GIVEN EXERCISE A:
In the debate excerpt, why does the speaker treat the closing of schools in Gaeltacht areas as especially harmful? Answer in one to three sentences.

I should like to see the teachers of this country grasping the fundamentals of things, taking upon themselves the great task of preserving the individuality of this nation, of preserving its outlook and of preserving all that is good in our traditions and outlook on life. I should like to see them build up a strong character in our citizens and give a lead generally in a direction that would build up our national morale and through that approach, enable us to build up the type of nation in this country that we have all, on various occasions, said we want to see and professed to desire.

The few points I want to put before the Minister on this particular Vote will be of a much more prosaic nature than those put forward by the last speaker in the matter of secondary education.

The first point to which I wish to draw the Minister's attention is one which I raised in this House last year on this Vote and which I also raised on a number of occasions by way of parliamentary questions and that is the matter of the closing of schools in the Gaeltacht area. I fully appreciate the Minister's difficulties there. When the average falls, the Minister finds himself up against the pretty hard problem of what to do. There must be, within the Department, some fence or some regulation whereby, when the average falls to a certain figure, something must be done about the school in which it happens. Obviously it is uneconomic to pay a teacher or teachers to hold ona school where the number of children falls below a certain point. The point which I made this time last year is that, particularly in the Gaeltacht areas, the school is very often away from the church or from the local community but is, nevertheless, a kind of centre. It is a village centre, so to speak. It is bad enough that the average number of children attending a school should fall below 15, thus causing the closing of the school, but I think it helps to put the last nail in the coffin-lid of the population of the area in which it happens.

If we had a higher marriage rate it might improve things.

Naturally, the closing of the school will not induce a higher marriage rate in that particular area. Young people about to marry will think twice about settling down in an area in which that happens.

Why confine it to young people about to marry?

It is very easy for young people about to marry to dispose of the holding of land on which they might otherwise settle.

This is getting a bit complicated.

Generally, it is a holding of land, in the areas in which that happens. Whatever about closing schools in an urban area when the number falls below a certain average, I appeal to the Minister to examine the whole position with regard to schools in Gaeltacht areas. I will not name the schools because I named them before.

Is the Deputy considering getting married?

I do not live in one of the areas whose cause I am now advocating.

This side of the House is rather denuded of eligibles.

GIVEN EXERCISE B:
Filter the listing down to the lines that contain the string "Where".

MATERIALS PROVIDED:
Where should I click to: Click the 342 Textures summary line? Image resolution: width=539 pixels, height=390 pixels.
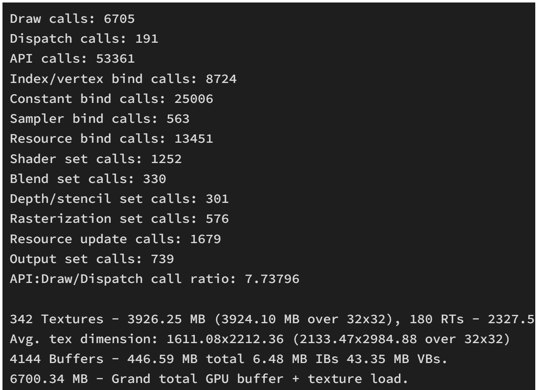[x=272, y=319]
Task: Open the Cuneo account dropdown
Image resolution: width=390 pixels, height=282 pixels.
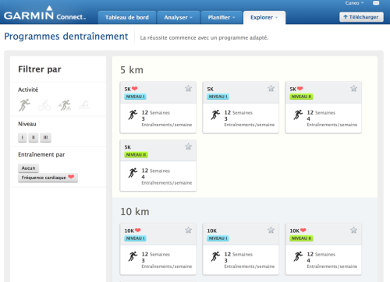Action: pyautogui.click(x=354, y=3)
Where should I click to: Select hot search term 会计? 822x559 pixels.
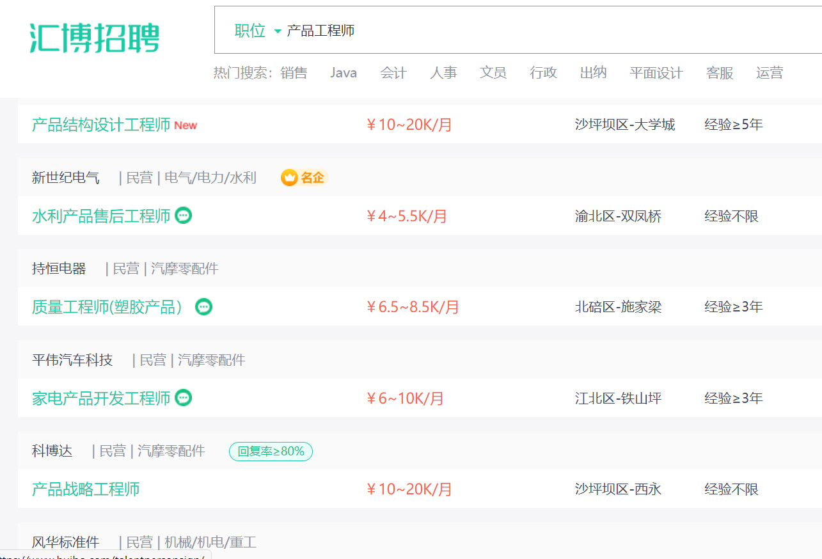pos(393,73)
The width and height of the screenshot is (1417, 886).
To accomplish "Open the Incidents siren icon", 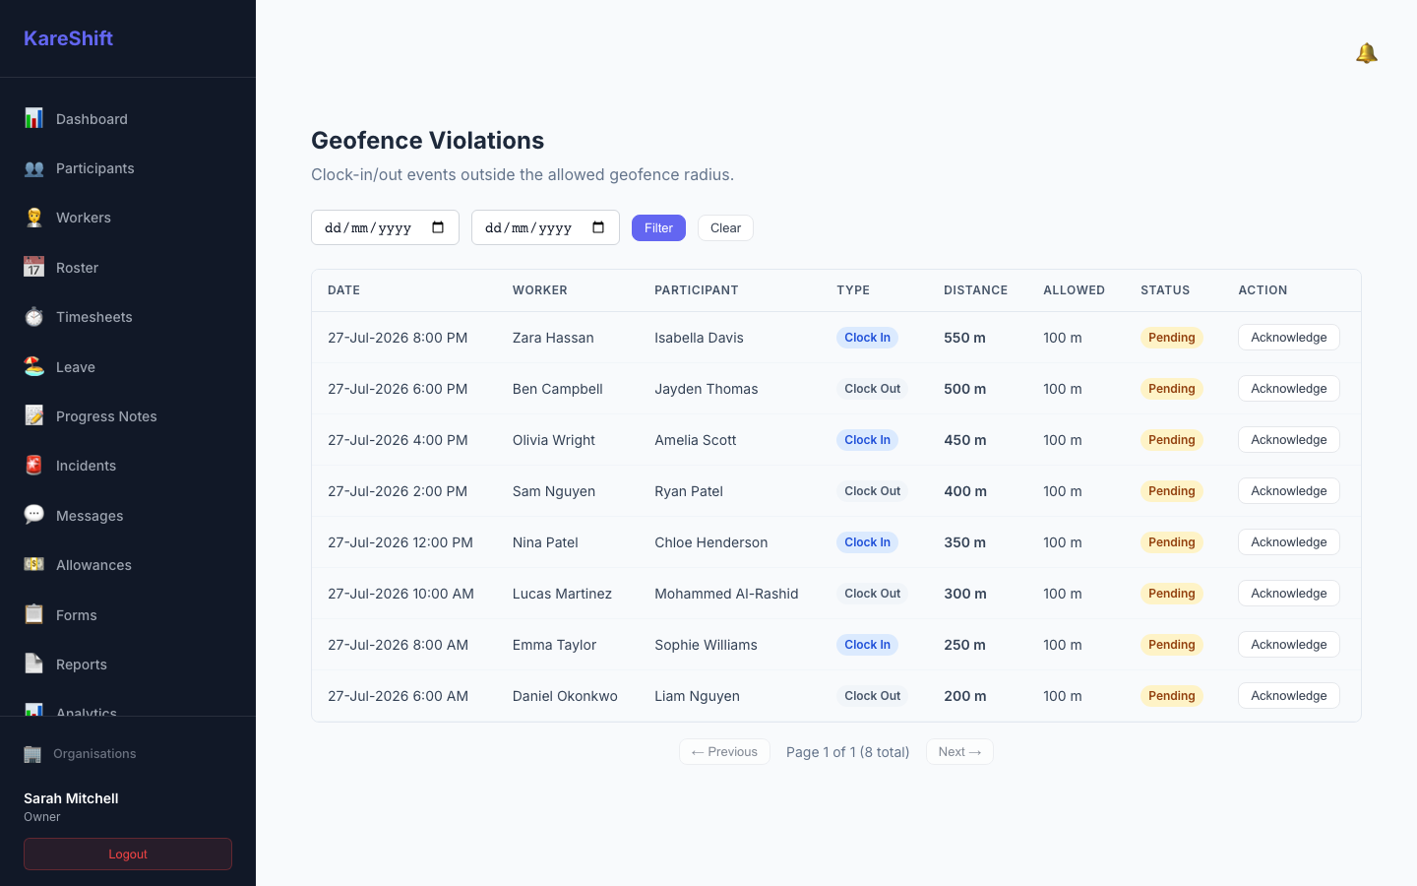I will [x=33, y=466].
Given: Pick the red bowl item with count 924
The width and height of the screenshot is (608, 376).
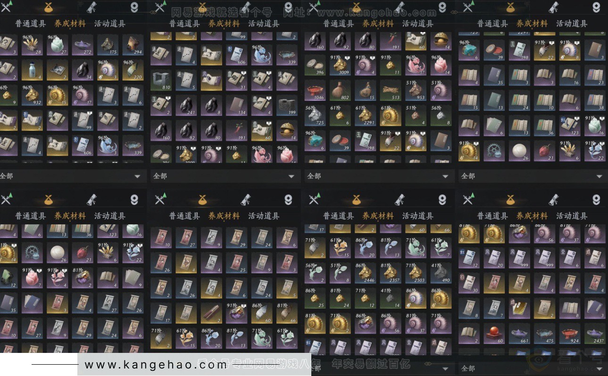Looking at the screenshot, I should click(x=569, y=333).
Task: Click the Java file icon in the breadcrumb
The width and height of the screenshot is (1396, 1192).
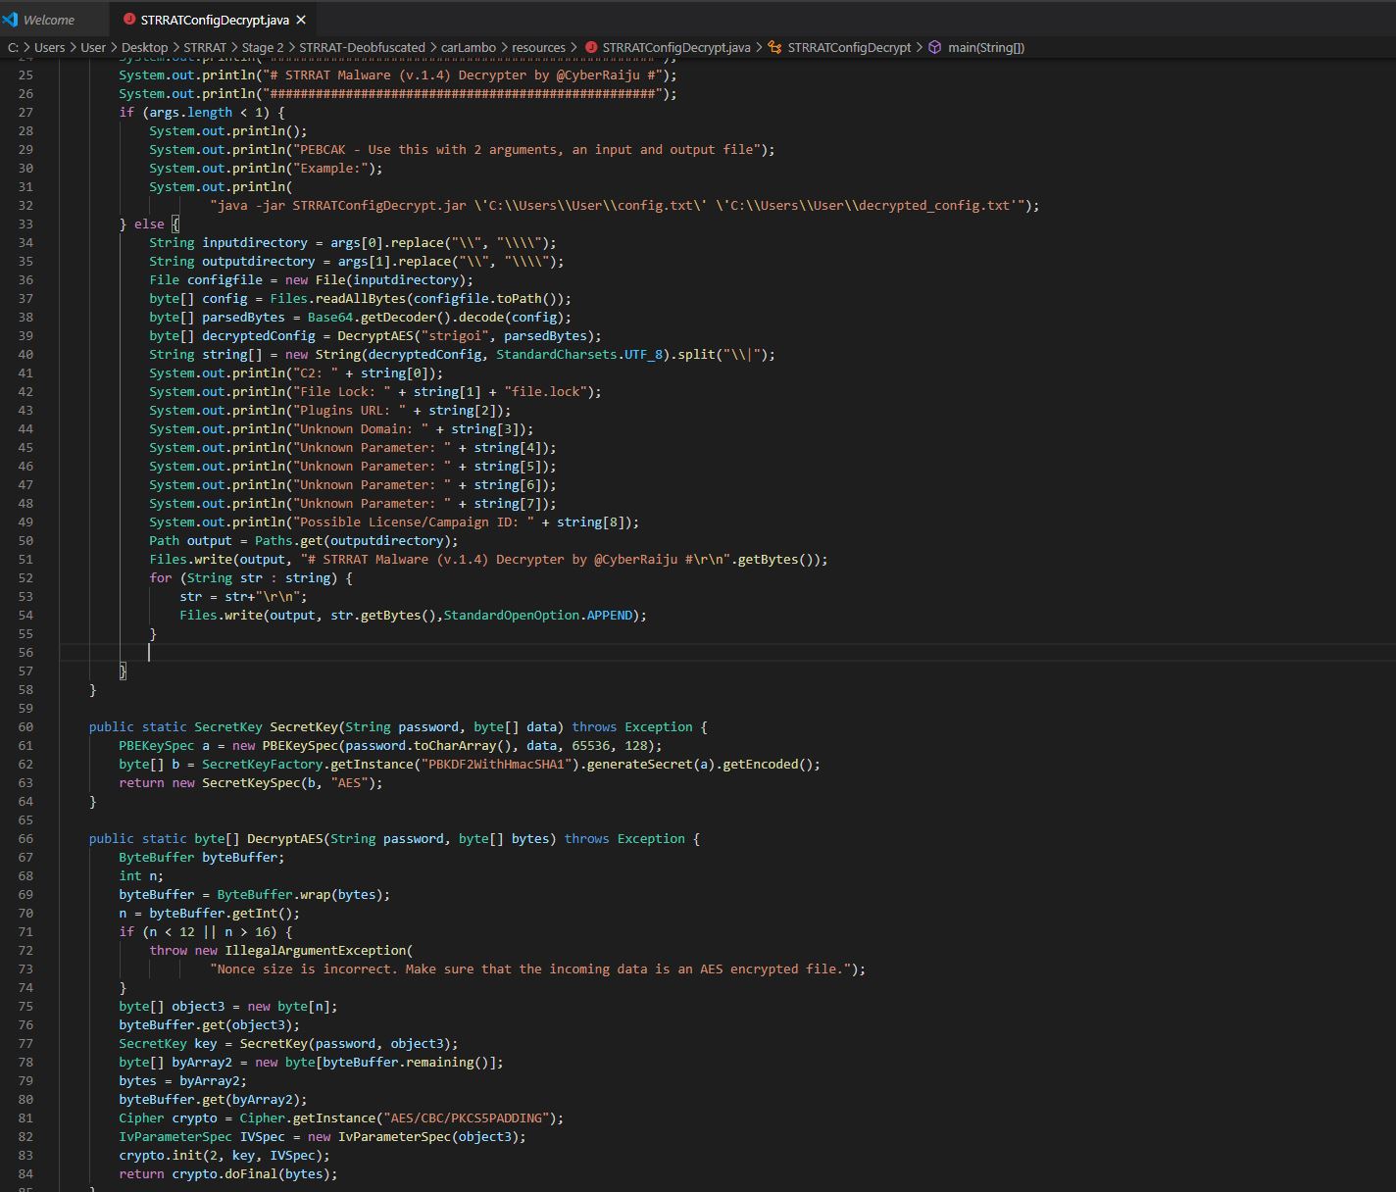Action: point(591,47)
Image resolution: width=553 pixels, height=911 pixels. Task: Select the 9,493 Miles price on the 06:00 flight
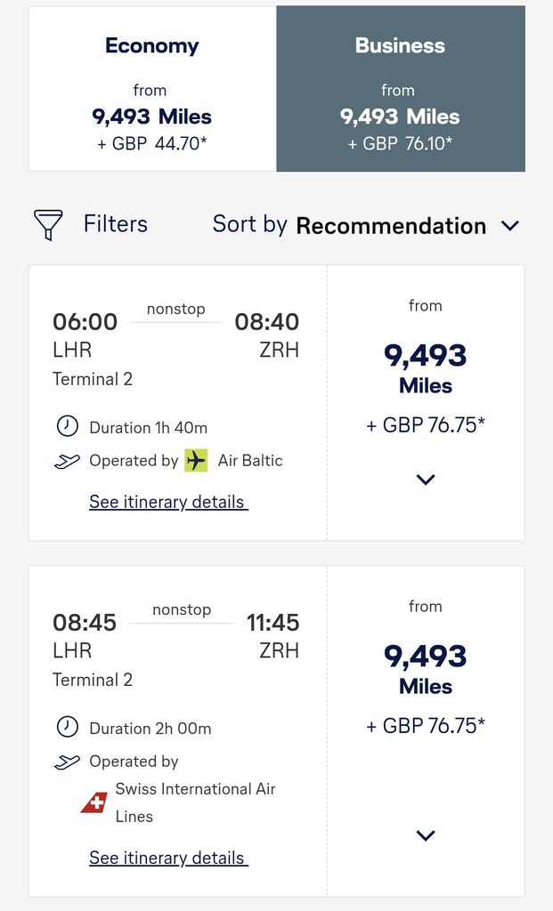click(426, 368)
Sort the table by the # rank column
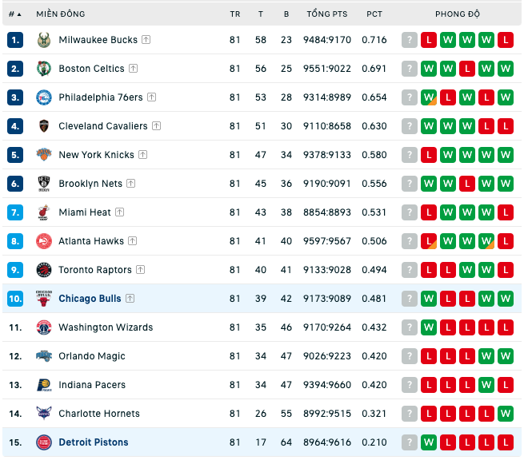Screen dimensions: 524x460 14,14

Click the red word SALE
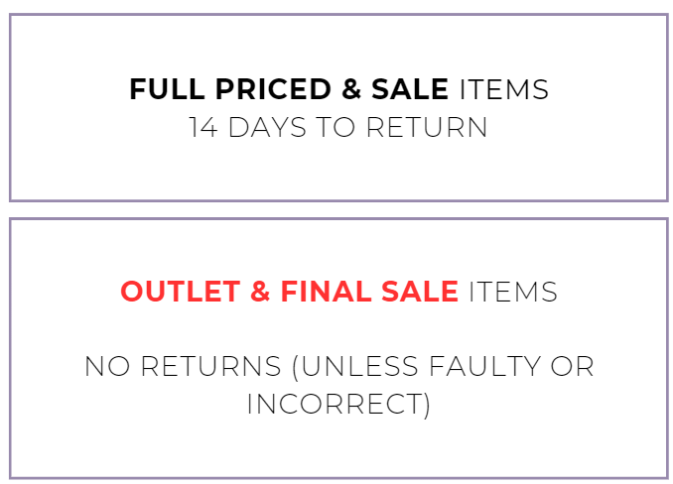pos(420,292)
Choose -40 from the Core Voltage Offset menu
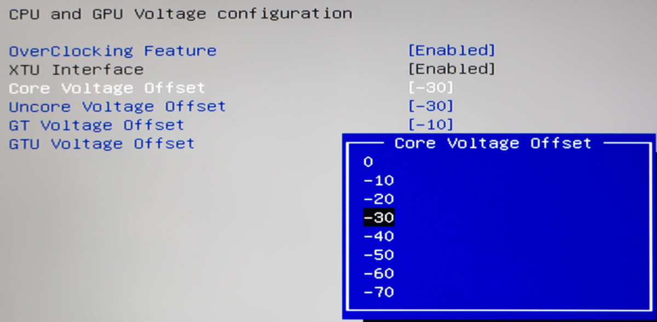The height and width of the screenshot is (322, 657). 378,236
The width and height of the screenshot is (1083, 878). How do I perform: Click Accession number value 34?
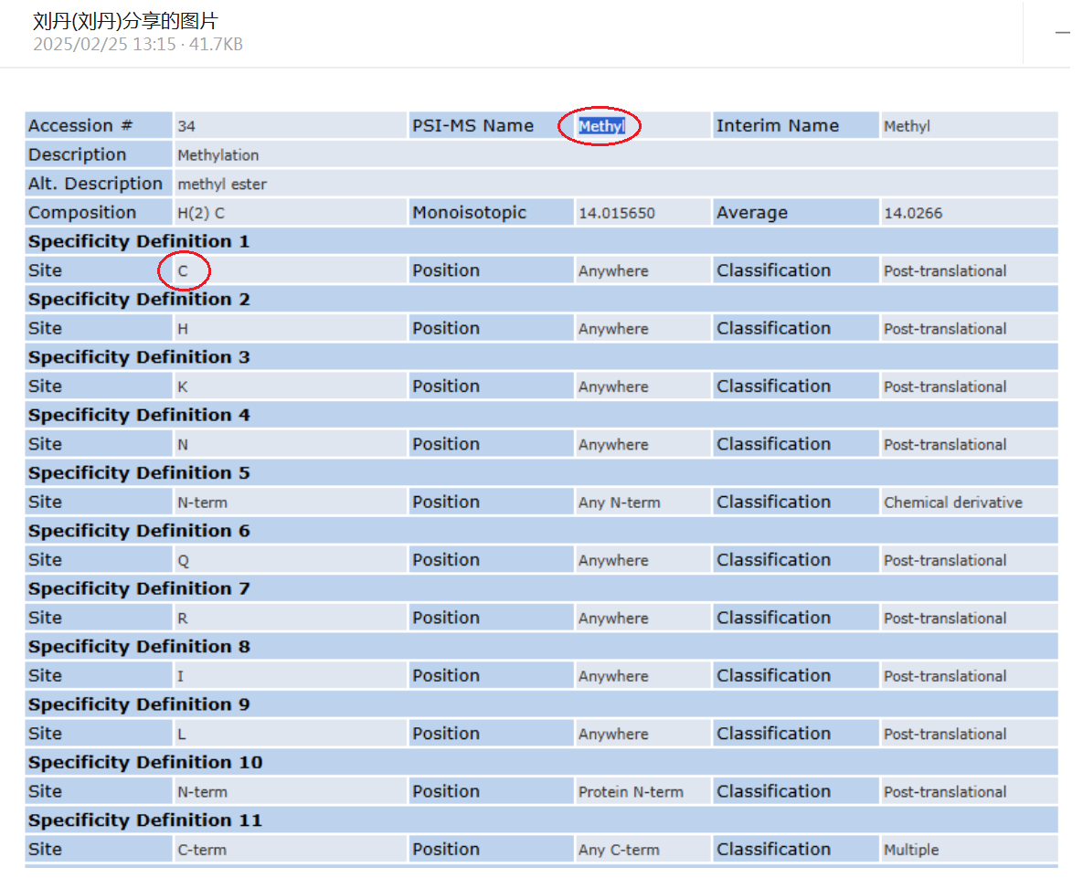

CORRECT RESULT A:
In Gaeltacht areas the school serves as a kind of village centre, even when it stands away from the church or the local community. Closing it when average attendance falls below 15 helps put "the last nail in the coffin-lid" of the area's population. Young people about to marry will think twice about settling down there.

CORRECT RESULT B:
Where should I click to: Click the 342 Textures summary line? Image resolution: width=539 pixels, height=390 pixels.
Where should I click to: Select hot search term 会计? 822x559 pixels.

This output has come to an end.